Combating drought and pests is another goal of wheat genome research. Pennisi writes that researchers “took 850 snapshots of messenger RNA levels to gauge which genes are active under conditions including drought, pest attack, and other kinds of stress….” For example, Canadian researchers at the University of Saskatchewan, Saskatoon, have identified a gene that makes wheat stems more stiff, and hence more resistant to sawflies, stem-boring insect pests.
Help for the gluten-intolerant is another potential benefit. Plant researchers at the Norwegian University of Life Sciences identified 365 wheat genes that stimulate an immune or allergic response. Pennisi notes, “The data could help breeders aim for less problematic wheat.”

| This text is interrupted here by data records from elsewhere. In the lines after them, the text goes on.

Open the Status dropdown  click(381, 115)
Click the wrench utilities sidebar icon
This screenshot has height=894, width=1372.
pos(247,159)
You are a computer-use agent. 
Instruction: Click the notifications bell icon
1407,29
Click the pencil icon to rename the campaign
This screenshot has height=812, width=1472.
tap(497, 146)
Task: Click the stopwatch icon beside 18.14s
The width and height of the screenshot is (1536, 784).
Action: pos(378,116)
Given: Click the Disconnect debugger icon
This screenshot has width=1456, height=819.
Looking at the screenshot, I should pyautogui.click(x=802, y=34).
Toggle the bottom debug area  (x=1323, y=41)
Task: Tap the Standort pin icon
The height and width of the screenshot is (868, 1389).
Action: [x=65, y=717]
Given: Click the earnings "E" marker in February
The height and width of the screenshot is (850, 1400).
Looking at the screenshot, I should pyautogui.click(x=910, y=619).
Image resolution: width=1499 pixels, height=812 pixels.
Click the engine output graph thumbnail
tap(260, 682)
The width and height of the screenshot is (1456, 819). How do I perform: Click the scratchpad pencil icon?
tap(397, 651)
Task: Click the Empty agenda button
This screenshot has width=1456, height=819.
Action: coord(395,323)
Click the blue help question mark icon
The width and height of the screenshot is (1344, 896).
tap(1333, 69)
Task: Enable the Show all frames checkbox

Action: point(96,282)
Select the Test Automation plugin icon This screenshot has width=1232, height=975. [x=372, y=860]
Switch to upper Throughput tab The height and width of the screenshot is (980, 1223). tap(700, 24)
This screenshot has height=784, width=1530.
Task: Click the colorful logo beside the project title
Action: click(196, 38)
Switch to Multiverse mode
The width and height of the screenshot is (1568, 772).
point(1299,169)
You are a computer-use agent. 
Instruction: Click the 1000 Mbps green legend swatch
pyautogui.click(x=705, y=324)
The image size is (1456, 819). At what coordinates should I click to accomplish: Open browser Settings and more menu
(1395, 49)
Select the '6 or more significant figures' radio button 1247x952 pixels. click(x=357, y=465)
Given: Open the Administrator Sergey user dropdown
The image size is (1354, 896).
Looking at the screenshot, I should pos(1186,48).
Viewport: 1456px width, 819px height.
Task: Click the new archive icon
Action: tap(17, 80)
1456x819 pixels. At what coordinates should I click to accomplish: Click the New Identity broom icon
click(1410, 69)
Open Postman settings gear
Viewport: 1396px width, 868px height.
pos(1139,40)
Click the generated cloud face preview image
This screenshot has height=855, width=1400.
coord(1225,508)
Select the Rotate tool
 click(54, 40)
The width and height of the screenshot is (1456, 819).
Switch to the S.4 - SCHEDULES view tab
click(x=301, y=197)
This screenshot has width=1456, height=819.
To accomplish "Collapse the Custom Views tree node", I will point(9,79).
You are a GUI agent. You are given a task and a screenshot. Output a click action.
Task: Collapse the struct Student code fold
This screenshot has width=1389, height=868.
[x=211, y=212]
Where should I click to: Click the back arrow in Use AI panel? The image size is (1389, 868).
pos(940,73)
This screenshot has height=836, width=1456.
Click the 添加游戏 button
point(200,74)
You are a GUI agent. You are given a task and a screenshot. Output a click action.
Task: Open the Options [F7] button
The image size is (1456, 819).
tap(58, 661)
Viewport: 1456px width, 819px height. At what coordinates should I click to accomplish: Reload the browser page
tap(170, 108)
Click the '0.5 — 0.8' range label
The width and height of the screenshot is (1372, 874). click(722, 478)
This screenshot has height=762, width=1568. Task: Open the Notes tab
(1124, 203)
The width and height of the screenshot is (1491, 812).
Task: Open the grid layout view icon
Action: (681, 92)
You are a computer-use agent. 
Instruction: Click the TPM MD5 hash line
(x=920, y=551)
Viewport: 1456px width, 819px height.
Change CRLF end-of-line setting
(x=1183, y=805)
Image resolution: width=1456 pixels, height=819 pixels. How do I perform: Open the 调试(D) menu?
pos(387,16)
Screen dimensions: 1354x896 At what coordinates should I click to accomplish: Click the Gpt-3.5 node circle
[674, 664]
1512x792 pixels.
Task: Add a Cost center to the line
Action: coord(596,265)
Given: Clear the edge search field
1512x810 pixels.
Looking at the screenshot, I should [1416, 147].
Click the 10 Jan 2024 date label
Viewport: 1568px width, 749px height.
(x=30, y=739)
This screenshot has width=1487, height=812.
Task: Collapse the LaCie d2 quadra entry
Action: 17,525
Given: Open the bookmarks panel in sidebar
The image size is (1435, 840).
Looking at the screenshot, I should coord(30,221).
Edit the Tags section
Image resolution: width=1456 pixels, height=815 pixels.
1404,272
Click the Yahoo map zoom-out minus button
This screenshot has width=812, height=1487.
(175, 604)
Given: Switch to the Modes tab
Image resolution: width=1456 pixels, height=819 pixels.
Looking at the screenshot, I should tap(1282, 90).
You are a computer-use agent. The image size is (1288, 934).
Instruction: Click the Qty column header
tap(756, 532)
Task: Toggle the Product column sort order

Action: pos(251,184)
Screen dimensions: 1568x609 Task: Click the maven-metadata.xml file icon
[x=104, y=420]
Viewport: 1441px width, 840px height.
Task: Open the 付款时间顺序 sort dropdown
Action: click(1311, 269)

Consortium co-founder Catherine Feuillet says, “For the first time, people working in wheat have the quality of resources that people have in other crops. We now have the tools to do [breeding] in a knowledge-based way.”
Researchers are now following a path similar to the natural breeding of those two grasses many thousands of years ago. ds
© Dennis Simanaitis, SimanaitisSays.com, 2018
It’s too bad that this all gets dismissed as GMO and therefore FrankenFood. Many people seem to prefer getting their facts from the uneducated.
Totally agree. This is just working smarter using computers what people have been doing for centuries (millennia?). I remember reading about some priest hundreds of years ago mating peas. My concern is that Megacorp X then is allowed to patent a naturally occurring substance. That is not OK. You can patent a process, but not a natural substance, IMO.